§ **Fragmento de la página**
Eso no significa que no haya particularidades que deban ser consideradas o que no haya utilidad en el desarrollo de normas administrativas o guías específicas para las instituciones educativas. Las autoridades de protección de datos cumplen un rol clave al proponer orientaciones ancladas en los más altos estándares de protección establecidos en las normativas de datos y de infancias. Eso es particularmente relevante en un contexto en que las grandes empresas de tecnología se acercan a las instituciones educativas para establecer alianzas directas, dificultando procesos de supervisión y fiscalización.

Tecnologías para una educación emancipadora

En un año en que vemos cómo los hombres detrás de las mayores empresas de tecnología no dudan en apoyar un gobierno de extrema derecha marcado por la discriminación, odio y la persecución a oponentes políticos, no es difícil entender por qué gana fuerza en la región una resistencia a las mismas tecnologías. En el último año tuvimos una ley federal aprobada en Brasil prohibiendo el uso de teléfonos celulares en las escuelas, discusiones similares en Argentina –con una resolución porteña sobre el mismo tema– y en lo que va de 2025 ya hubo una “huelga” de redes sociales en abril y otra está prevista para el próximo domingo (25) en Brasil. También en Brasil gana fuerza un movimiento para evitar que niños, niñas y adolescentes tengan acceso a un smartphone hasta que cumplan 14 años y a las redes sociales antes de los 16.

Son innumerables y muy legítimos los motivos que fortalecen este tipo de reacción: desde las crecientes evidencias sobre los impactos nocivos de las tecnologías a la salud, su carácter adictivo, hasta el temor a la violencia en línea en todas sus formas, pasando por el rol de los algoritmos, las exposición a los extremismos y a la desinformación –contenidos ahora menos regulados por las mismas plataformas–, entre otros. Es positivo que estas preocupaciones alcancen a la sociedad de manera más amplia y provoquen reacciones desde el poder político, históricamente sordo a las alertas sobre la necesidad de supervisar y fiscalizar procesos de digitalización del Estado.

§ **Qué harás**
¿Cómo quedaría en forma de lista, con sus datos principales, el párrafo del fragmento que empieza con "En un año en que vemos"?

§ **Datos proporcionados**
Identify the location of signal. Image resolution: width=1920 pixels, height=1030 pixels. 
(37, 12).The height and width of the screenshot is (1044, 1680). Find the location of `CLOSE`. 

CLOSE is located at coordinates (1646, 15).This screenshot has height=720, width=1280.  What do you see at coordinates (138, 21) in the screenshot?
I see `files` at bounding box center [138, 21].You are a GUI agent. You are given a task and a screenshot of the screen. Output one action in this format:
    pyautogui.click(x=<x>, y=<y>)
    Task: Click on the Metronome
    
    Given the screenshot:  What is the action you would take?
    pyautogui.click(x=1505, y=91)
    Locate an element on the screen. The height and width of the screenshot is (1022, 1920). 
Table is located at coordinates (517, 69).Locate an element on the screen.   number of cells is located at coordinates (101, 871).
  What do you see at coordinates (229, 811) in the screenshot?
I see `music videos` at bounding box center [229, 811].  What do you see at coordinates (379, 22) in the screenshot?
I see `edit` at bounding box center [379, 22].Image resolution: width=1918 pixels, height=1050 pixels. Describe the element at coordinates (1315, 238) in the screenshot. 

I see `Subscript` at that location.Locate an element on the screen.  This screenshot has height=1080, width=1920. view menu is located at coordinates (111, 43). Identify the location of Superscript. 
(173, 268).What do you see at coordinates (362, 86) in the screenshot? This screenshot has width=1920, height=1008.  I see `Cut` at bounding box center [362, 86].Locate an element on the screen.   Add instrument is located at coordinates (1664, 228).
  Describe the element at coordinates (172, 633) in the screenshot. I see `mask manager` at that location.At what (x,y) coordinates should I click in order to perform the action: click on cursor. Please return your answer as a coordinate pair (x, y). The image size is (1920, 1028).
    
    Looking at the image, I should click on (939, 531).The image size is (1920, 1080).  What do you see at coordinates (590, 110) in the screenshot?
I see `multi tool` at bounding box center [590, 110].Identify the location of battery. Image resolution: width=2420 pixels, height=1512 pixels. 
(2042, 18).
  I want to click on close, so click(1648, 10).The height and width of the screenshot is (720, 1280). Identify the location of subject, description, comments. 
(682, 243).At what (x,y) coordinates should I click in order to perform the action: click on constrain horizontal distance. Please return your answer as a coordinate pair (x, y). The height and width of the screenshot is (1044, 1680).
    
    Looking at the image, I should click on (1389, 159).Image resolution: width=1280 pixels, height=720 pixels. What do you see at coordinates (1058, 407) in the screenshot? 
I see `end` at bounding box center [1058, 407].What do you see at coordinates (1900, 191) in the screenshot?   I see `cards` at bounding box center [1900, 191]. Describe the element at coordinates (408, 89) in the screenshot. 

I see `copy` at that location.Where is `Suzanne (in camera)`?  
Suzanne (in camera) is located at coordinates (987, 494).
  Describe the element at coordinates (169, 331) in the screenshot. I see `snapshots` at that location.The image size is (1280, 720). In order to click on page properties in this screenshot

§ **Ejercicio resuelto**
- Los hombres detrás de las mayores empresas de tecnología apoyan un gobierno de extrema derecha marcado por la discriminación, el odio y la persecución a opositores políticos.
- Por eso gana fuerza en la región una resistencia a esas mismas tecnologías.
- En el último año, Brasil aprobó una ley federal que prohíbe los teléfonos celulares en las escuelas.
- En Argentina hubo discusiones similares, con una resolución porteña sobre el mismo tema.
- En 2025 hubo en abril una "huelga" de redes sociales, y otra está prevista en Brasil para el próximo domingo (25).
- En Brasil crece un movimiento para que niños, niñas y adolescentes no tengan smartphone antes de los 14 años ni accedan a redes sociales antes de los 16.